Secretary of Iran's Supreme National Security Council (SNSC) Ali Shamkhani

Iran’s top security official has ruled out holding direct talks with the United States during the ongoing sanctions removal talks in Vienna, emphasizing that no face-to-face discussion has been or will be held between Iranian and American diplomats in the course of the talks.

“So far, [our] contacts with the US delegation in Vienna have been through exchanging non-papers. Neither has there been nor will there be a need for more,” Secretary of Iran’s Supreme National Security Council (SNSC) Ali Shamkhani said in a post on his Twitter account on Tuesday.

However, Shamkhani said that such a communication method between Tehran and Washington could be replaced by other methods if a “good agreement” is within reach in the Austrian capital.

Meanwhile, US State Department spokesman Ned Price said on Monday that Washington remains open to meeting with Iranian officials directly to discuss the Joint Comprehensive Plan of Action (JCPOA), commonly known as the 2015 Iran deal, and other issues.

“We are prepared to meet directly. We have consistently held the position that it would be much more productive to engage with Iran directly on both JCPOA negotiations and on other issues,” he told reporters.

Russia’s Permanent Representative to International Organizations in Vienna, Mikhail Ulyanov, also tweeted that direct Iran-US dialogue “at advanced stage of the Vienna talks might be useful.”

Iran and the remaining participants to the JCPOA have been holding talks in Vienna since April last year with the aim of reviving the deal by bringing the US into full compliance.

The US left the JCPOA in May 2018 under former president Donald Trump.
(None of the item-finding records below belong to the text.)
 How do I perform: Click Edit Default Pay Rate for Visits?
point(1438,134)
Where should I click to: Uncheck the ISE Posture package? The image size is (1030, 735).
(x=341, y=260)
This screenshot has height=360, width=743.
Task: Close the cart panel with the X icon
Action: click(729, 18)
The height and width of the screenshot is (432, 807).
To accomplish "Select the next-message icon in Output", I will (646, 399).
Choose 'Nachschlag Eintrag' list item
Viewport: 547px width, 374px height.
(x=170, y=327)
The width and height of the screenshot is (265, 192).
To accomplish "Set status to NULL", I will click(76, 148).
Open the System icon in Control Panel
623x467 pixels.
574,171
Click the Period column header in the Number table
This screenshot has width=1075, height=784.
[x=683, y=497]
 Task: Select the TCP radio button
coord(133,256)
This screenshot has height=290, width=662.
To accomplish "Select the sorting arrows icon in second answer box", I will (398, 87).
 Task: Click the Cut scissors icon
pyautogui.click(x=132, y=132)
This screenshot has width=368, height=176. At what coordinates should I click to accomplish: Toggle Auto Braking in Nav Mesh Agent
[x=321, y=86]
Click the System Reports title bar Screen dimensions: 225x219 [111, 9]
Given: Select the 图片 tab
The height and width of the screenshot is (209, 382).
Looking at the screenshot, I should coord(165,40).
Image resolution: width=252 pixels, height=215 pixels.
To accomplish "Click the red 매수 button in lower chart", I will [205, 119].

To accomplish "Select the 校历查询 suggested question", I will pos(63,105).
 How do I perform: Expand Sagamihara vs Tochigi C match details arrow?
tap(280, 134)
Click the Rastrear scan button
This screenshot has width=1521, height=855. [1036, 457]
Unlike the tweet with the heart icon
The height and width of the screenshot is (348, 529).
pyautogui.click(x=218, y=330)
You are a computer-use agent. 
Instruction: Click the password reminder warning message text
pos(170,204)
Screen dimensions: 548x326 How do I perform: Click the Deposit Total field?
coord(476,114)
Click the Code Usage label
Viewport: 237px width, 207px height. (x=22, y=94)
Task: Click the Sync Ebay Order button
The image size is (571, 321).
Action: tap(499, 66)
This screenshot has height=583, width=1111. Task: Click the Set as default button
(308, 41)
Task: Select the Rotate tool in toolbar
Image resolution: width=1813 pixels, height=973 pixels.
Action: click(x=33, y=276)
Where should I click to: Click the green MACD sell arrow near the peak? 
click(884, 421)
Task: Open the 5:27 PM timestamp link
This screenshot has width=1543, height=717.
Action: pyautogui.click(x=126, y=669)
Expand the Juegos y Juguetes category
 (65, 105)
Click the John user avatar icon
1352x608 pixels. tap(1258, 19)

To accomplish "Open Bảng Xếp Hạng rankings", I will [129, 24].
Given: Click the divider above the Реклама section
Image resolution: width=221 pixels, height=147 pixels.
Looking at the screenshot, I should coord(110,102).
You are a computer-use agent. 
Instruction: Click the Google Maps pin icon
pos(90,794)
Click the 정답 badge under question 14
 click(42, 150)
The Vienna talks began on a promise by Trump’s successor, Joe Biden, to rejoin the deal and repeal the so-called maximum pressure campaign against Iran. Biden, however, has so far failed to undo Trump’s own undoing of Barack Obama’s Iran policy, which led to the JCPOA in June 2015.

Due to the latest developments, many observers now believe that the talks are advancing at an optimal pace and if all sides act realistically, a final agreement could be achieved within a logical time interval.

Tehran has not allowed the US to attend the negotiations due to its withdrawal from the JCPOA and its failure to remove its anti-Iran sanctions. As a result, the other participants are conducting shuffle diplomacy between the two sides.